>> start RECORDED DATA
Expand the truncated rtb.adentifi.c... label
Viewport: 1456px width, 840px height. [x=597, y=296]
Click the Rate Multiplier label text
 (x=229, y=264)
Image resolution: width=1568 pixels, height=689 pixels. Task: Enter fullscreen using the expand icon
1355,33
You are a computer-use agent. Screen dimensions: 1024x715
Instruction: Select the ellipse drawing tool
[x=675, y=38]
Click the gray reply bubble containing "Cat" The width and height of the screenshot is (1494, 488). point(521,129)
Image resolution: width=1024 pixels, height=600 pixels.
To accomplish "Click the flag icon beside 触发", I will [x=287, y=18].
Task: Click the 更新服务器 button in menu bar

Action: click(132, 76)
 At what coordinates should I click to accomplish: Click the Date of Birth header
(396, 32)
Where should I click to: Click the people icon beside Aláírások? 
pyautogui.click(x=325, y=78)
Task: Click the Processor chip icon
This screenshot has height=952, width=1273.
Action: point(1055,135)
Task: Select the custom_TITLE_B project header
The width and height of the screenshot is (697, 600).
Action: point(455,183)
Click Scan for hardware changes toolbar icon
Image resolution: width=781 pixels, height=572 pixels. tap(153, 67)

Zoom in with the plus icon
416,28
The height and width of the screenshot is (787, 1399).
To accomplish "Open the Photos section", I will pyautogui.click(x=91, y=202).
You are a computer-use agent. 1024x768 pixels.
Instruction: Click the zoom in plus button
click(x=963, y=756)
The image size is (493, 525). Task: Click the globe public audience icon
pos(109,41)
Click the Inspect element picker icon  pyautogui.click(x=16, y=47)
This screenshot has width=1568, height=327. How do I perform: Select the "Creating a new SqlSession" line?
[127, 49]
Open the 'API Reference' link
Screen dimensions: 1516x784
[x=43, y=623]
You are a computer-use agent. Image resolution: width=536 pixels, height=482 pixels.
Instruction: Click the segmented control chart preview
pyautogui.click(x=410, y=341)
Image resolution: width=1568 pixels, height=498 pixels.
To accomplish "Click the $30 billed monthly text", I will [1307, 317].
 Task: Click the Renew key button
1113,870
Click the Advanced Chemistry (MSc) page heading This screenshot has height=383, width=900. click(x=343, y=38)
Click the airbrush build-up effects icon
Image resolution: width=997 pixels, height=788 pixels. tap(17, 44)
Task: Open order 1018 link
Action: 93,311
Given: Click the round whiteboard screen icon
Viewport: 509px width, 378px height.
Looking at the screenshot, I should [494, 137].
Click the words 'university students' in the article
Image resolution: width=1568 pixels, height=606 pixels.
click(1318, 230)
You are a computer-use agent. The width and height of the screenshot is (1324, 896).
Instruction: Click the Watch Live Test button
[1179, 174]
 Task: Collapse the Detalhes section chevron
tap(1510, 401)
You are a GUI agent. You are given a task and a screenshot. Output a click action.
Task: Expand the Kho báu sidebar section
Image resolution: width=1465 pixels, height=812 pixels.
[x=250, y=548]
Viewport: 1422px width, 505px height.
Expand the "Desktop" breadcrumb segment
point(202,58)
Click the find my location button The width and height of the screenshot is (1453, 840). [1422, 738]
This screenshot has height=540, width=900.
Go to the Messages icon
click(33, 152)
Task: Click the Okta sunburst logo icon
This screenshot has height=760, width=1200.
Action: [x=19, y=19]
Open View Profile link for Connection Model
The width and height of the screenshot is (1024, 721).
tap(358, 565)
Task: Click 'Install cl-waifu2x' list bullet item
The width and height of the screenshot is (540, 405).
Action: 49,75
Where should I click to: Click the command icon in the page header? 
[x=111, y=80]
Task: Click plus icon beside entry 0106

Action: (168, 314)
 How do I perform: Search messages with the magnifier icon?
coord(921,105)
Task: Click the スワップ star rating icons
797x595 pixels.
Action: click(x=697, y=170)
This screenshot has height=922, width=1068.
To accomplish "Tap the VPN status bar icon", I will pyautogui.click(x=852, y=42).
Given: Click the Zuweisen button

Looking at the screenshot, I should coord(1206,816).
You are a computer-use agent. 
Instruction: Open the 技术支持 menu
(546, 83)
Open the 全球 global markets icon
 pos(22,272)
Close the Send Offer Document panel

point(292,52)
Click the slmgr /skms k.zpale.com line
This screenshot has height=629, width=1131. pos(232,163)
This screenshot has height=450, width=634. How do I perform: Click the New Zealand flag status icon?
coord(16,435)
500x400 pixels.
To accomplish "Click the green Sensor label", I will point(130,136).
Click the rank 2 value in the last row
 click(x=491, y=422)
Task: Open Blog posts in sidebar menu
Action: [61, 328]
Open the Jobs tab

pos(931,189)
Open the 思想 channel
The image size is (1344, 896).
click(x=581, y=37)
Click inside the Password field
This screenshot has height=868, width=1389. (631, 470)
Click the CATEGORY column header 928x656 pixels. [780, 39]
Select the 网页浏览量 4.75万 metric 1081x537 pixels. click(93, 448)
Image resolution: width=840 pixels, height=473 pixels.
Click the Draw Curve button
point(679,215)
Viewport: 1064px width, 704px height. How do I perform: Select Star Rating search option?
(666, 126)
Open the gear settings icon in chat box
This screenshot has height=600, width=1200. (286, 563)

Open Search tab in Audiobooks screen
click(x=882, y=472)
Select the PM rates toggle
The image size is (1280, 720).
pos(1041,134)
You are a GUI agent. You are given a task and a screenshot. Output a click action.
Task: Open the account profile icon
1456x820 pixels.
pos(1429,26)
>> end RECORDED DATA
INSTRUCTIONS TO FOLLOW
Copy the items word for word, starting at the line that contains "Open Search tab in Audiobooks screen" and ending with the last line of the items.

RESULT FOR THIS TASK
Open Search tab in Audiobooks screen
click(x=882, y=472)
Select the PM rates toggle
The image size is (1280, 720).
pos(1041,134)
You are a GUI agent. You are given a task and a screenshot. Output a click action.
Task: Open the account profile icon
1456x820 pixels.
pos(1429,26)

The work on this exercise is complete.